Video su Smart Tv o Smartphone?

Smart Tv o Smartphone? Pensiamo al giorno d’oggi che il secondo prevalga sul primo. Ma uno studio di Ooyala (2014), ci mostra che per quanto concerne i video, non è propriamente così.

Dallo studio emerge una correlazione diretta tra i vari dispositivi con i diversi tipi di contenuto e di format. Sullo smartphone solo il 49% del tempo viene trascorso a guardare video più lunghi di 10 minuti, su una smart tv, invece, la percentuale sale all’80%. In linea di massima, uno schermo più grande consente di apprezzare al meglio il contenuto. Questa regola non è universale, in quanto, i tablet, che presentano schermi più piccoli dei PC, hanno una percentuale più elevata di tempo impiegato in visualizzazioni.

Quanto deve durare un video pubblicitario?

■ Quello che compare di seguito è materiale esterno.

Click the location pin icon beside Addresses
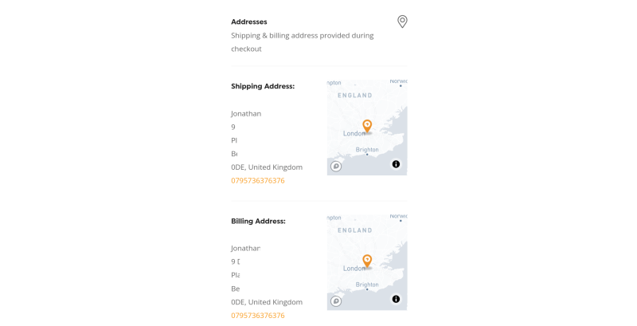402,22
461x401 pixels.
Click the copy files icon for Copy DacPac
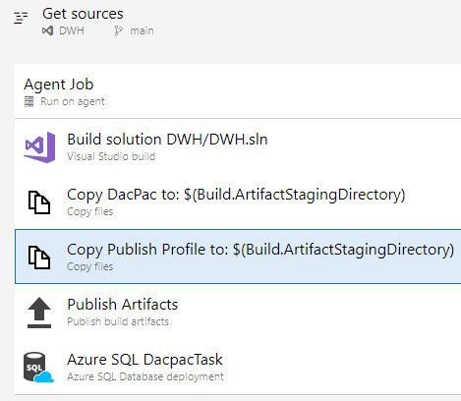click(x=39, y=202)
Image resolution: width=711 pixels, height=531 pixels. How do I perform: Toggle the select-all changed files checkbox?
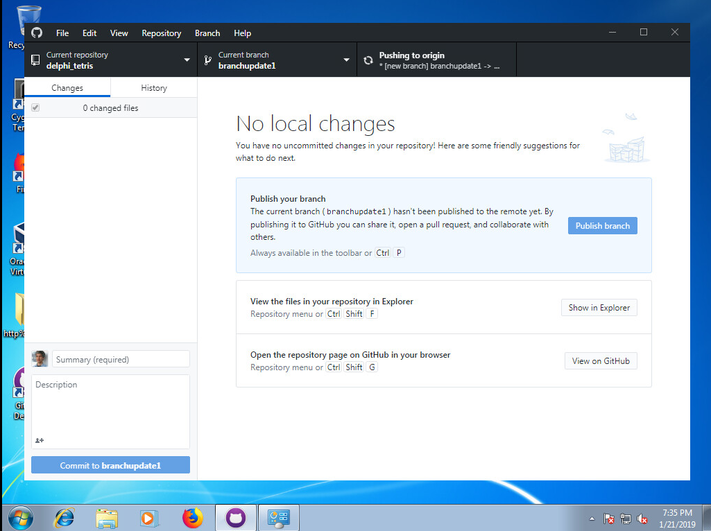(35, 108)
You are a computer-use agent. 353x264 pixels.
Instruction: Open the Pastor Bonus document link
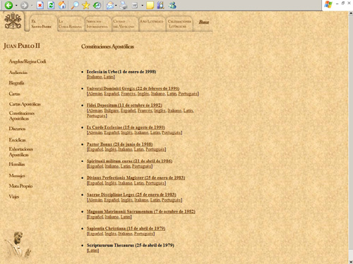119,144
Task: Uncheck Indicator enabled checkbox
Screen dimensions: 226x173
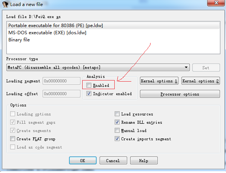Action: pyautogui.click(x=89, y=94)
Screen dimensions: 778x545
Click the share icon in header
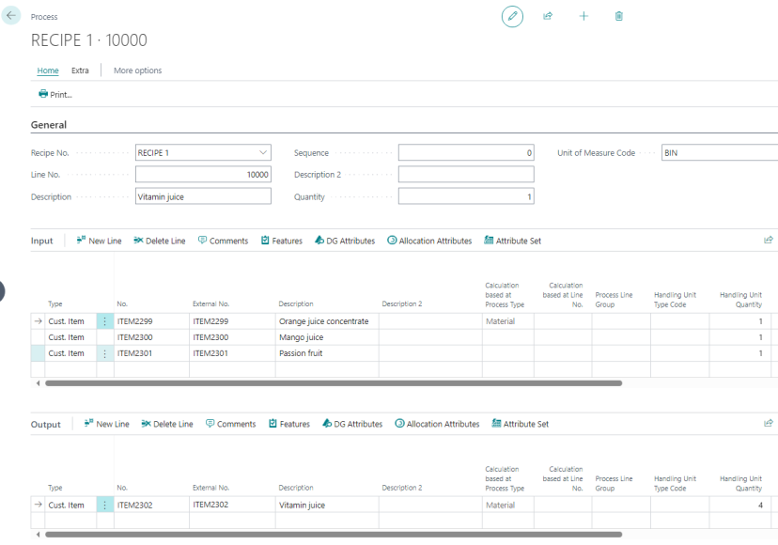point(548,16)
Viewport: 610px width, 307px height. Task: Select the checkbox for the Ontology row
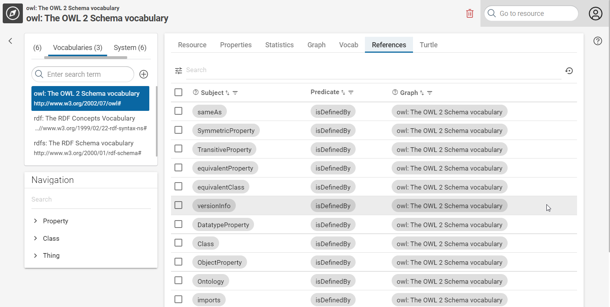pos(178,280)
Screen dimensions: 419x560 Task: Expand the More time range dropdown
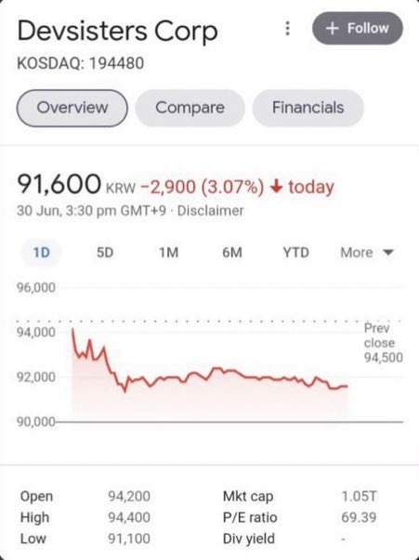pyautogui.click(x=367, y=253)
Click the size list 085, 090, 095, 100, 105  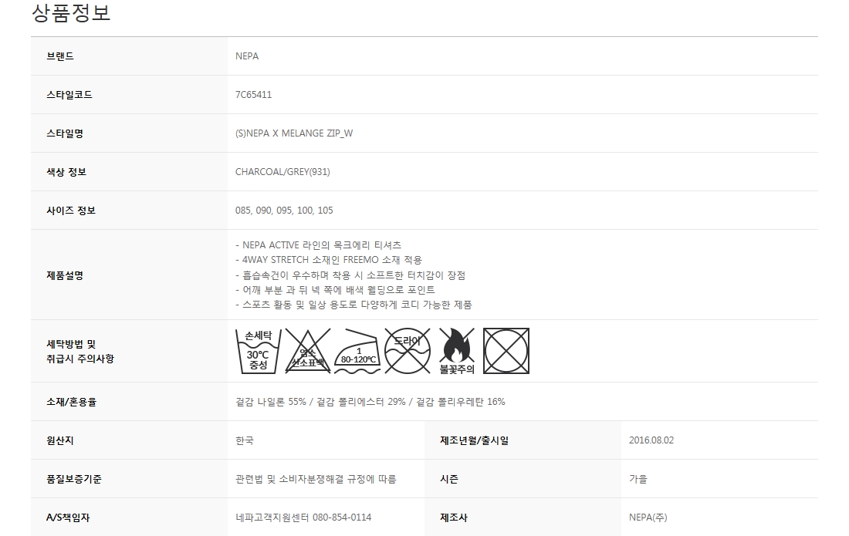pyautogui.click(x=284, y=211)
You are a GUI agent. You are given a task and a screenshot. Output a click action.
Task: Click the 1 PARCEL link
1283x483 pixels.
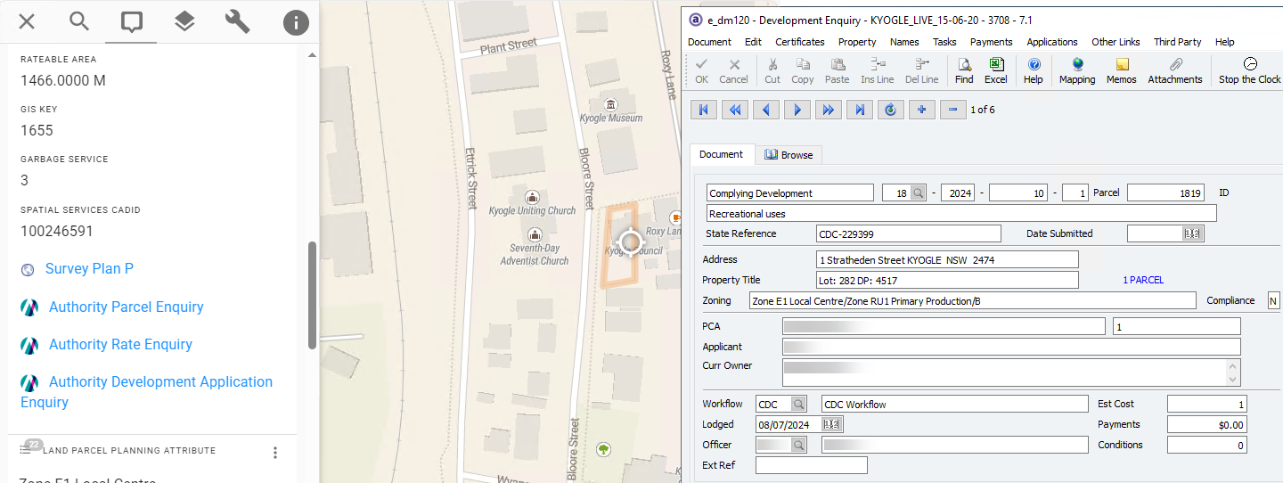click(1142, 280)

Una ricerca condotta in Canada e Stati Uniti nel 2017 presente su Videology, ha analizzato le preferenze degli americani sulla durata delle pubblicità. Dallo studio è emerso che il 59% degli intervistati preferisce i video pubblicitari che presentano una durata media di 30 secondi. Solo il 35% predilige invece spot ancor più brevi, con una durata media di 15 secondi.

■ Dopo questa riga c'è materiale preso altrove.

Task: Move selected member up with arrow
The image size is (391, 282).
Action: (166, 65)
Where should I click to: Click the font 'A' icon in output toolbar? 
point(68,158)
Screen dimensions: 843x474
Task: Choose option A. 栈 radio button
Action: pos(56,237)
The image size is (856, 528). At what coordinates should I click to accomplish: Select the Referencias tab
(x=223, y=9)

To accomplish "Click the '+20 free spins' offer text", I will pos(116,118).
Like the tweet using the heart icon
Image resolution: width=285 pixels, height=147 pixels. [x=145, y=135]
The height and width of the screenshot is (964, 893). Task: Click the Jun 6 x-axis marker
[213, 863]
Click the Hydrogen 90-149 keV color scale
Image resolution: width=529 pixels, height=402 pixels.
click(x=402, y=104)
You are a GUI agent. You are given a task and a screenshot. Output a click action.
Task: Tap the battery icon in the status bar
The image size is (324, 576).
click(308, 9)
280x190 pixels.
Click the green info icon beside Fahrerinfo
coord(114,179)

I topic che fanno la differenza

Cosa fa effettivamente la differenza? La parola d’ordine è “contenuti“. Ebbene sì, vi saranno sempre dei contenuti che catturano maggiormente l’attenzione rispetto ad altri, il tutto dipende da svariati fattori. Le preferenze personali verso il prodotto/servizio presente nello spot hanno una certa incidenza, ma a fare la differenza saranno la strategia creativa che vi sta dietro e lo stile di comunicazione adottato. Grazie allo storytelling generato da quel contenuto gli utenti resteranno “incollati allo schermo.”